Fig. 3: EIF4A3 locally inhibits METTL3 binding and m⁶A modification.

a Correlation between m⁶A fold change and METTL3 binding fold change upon EIF4A3 knockdown. Correlation coefficient (r) and P value was calculated by Pearson’s correlation analysis. b Average distribution of MeRIP-seq signal is shown, aligned around increased, decreased, and unchanged METTL3 binding peaks. c Boxplot showing the fold change of m⁶A enrichment on METTL3 binding peaks upon EIF4A3 depletion. METTL3 binding peaks are divided into three groups: no change, up regulated and down regulated upon EIF4A3 KD. Solid line represents median, with whiskers indicating minimum to maximum values. Statistical analyses, unpaired two-tailed Student’s t-test. d The length of internal exons with unchanged, increased or decreased METTL3 binding peaks. Solid line represents median, with whiskers indicating minimum to maximum values. Statistical analyses, unpaired two-tailed Student’s t-test. e The length of protein coding genes with unchanged, increased or decreased METTL3 binding peaks.

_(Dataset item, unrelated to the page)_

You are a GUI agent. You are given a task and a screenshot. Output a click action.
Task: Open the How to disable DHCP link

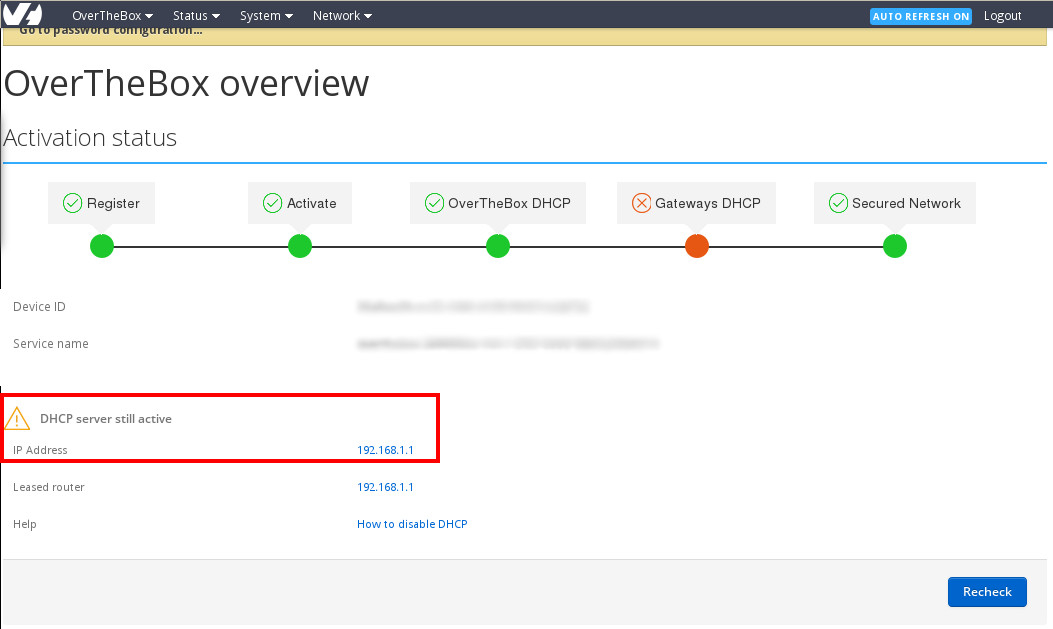click(x=412, y=524)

The solid line represents median, with whiskers indicating minimum to maximum values. Statistical analyses, unpaired two-tailed Student’s t-test. f The exon number of genes with unchanged, increased, or decreased METTL3 binding peaks. Solid line represents median, with whiskers indicating minimum to maximum values. n  =  1519; 224; 108. Statistical analyses, unpaired two-tailed Student’s t-test. g Genome Browser tracks of meRIP-seq and METTL3 eCLIP-seq read coverage at gene RFC5 and SNRPA in siCtrl and siEIF4A3 HeLa cells. h meRIP-qPCR and METTL3 CLIP-qPCR analysis showing increased m⁶A modification and METTL3 binding ability upon EIF4A3 KD. Data are mean ± S.E.M. of three or four independent experiments. Statistical analyses, two-tailed Student’s t-test. Source data are provided as a Source Data file.